Human beings: naturally good or bad?
Sometimes, when we look at what is happening in the world, or we just look around us, we may ask ourselves: are human beings naturally good or bad? Are some good and some bad?
If I may, and because I travel to the heart of human beings in my work, I’d like to share with you my observations and experience about this important question.
Today I was listening to a radio program when the person interviewed said that we are all, originally, infused by goodness. I SO MUCH AGREE with that!
In my job, I hear various stories and help many different clients to reach the heart of what they want for their lives and I can say:
Whatever our culture, our age, our education, our gender…
WE ALL WANT the SAME THING: TO BE LOVED
ALL OF US, WITH NO EXCEPTION, ARE ONLY HAPPY WHEN WE LOVE.
So what happens? How is it that we see so much violence, pain, mean behaviours etc. in the world?
First, I’d like to say that in my view, there is a lack of balance in the media focus. We are showed negative realities much more than positive ones. I feel a big part of reality is forgotten because there is not enough stories in the news about the wonderful people who are amongst us.
It is a shame because love calls upon love and if we were mainly shown positive stories, we would all feel more positive, less frustrated, less worried, less fearful. And these feelings are the ones that feed violence.
Secondly, the positive in us as children can be, and often is, prevented by what I call “accidents of life”.
These are times when as a child, people around us didn’t see the positive in us, didn’t see our unique identity and aspirations, our normal needs. Some accidents can be very big, others little but repetitive and they leave deep wounds in us, most of the time long forgotten by the adults we are.
As a result of these “accidents of life”, we don’t feel loved, deep down we fear loneliness, we feel empty and we search for a way to compensate.
We try very hard to compensate for what we didn’t get and this trying very hard will not bear anything in its way because it has become, year after year, more desperate, even though we are often completely unaware of it. This is when we are ready to do some bad so as to reach our important need to fill the empty space inside ourselves.
Sure, when we are at the receiving end of the malicious behaviour, it is painful. But, it is good to know this person is just the puppet of their past. The next step for us is to protect ourselves from these malicious behaviours (like by seeing less the person) because we can’t do anything about them. We cannot change people. Only people can decide to change themselves.
But by giving love to ourselves, we can create a positive environment inside ourselves. Because when we love ourselves truly –without self-judgement- and when we care truly for ourselves– with gentleness not with shopping- we feel safe and protected.
To love ourselves unconditionally always creates as well a positive ripple effect around us.
As I said, we all want the same thing: to be loved. Starting with ourselves is the most efficient thing we can do in our life.
I also said above that human beings are only happy when they live unconditional love for the others around them.

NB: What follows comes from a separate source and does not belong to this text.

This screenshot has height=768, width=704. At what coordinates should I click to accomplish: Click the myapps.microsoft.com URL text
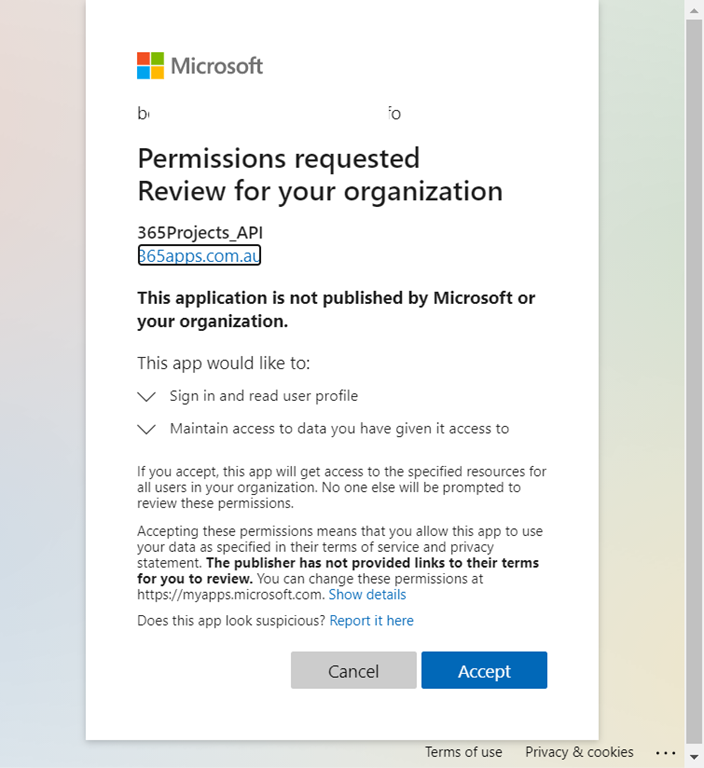[x=230, y=594]
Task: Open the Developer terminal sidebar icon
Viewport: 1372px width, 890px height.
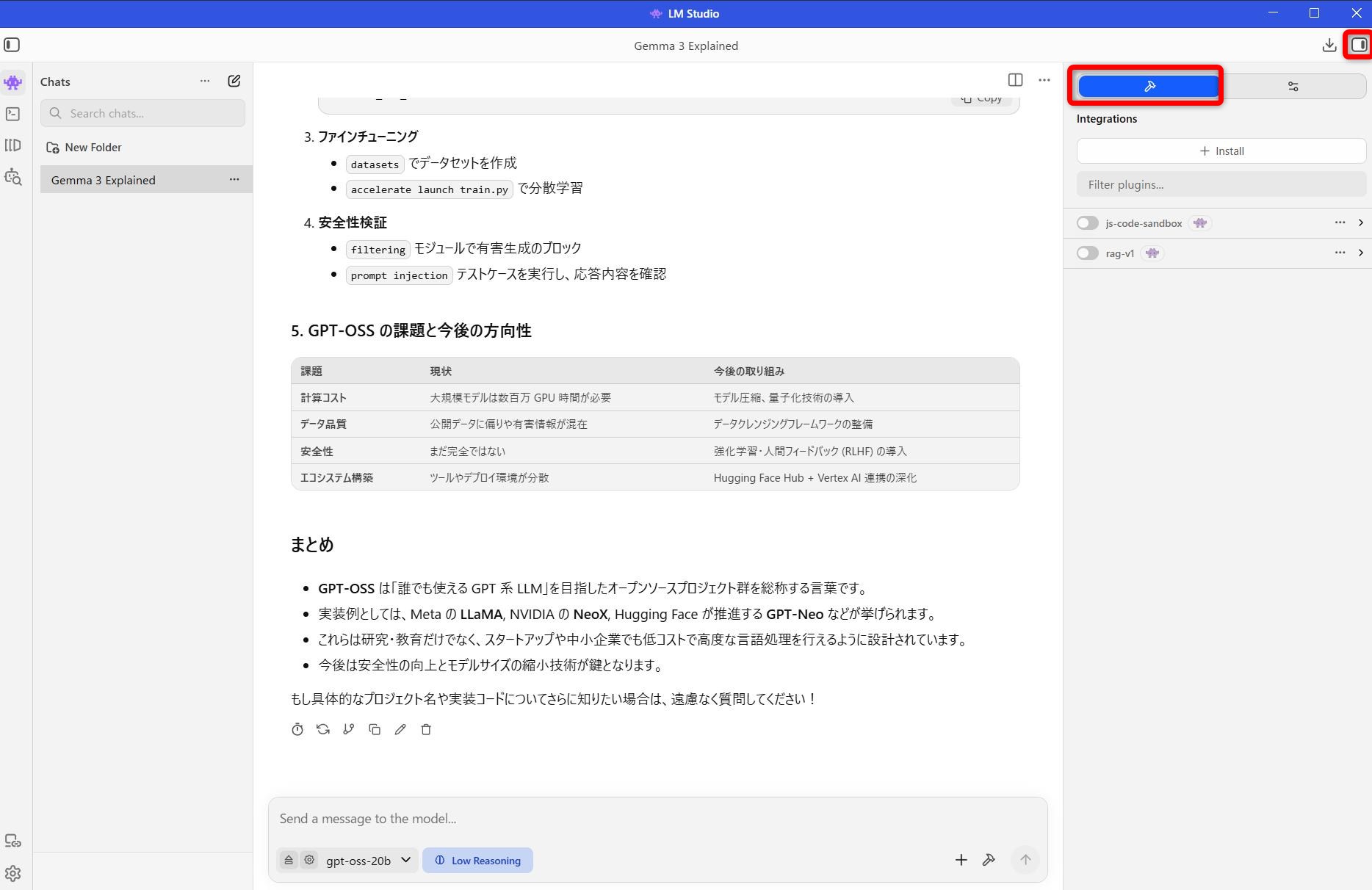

When we don’t love and we are in hatred, we feel eaten from the inside. Hatred hurts us. It can make us feel bitter, guilty or simply hurt. In any case, it is not a nice feeling.
In another case, when we don’t love and we are indifferent, we don’t feel fulfilled. We feel empty.
Because human beings are made to love. I witness it again and again and again.
And we need to be careful here. It is not about a naïve, dadida love. It is about UNCONDITIONAL LOVE. A love that is imbued with freedom and respect: for myself and for the other. It is about acceptance, not pink hearts. It is a human being to human being relationship infused by universal values such as fairness, honesty, justice, respect, freedom, truth etc…
To conclude, I’d like to say that the first and foremost thing we can do is to start loving ourselves. This means:
Stopping being judgemental about ourselves
Being forgiving with ourselves
Honouring ourselves by living up to our values
Caring for ourselves
Being gentle with ourselves
Having realistic expectations from ourselves
We all feel unfulfilled at times, it is the nature of human beings, but by taking conscious steps towards loving ourselves, we will not feel empty anymore and this will take us a long way. It will create a non-judgemental and life-giving environment inside and outside of us.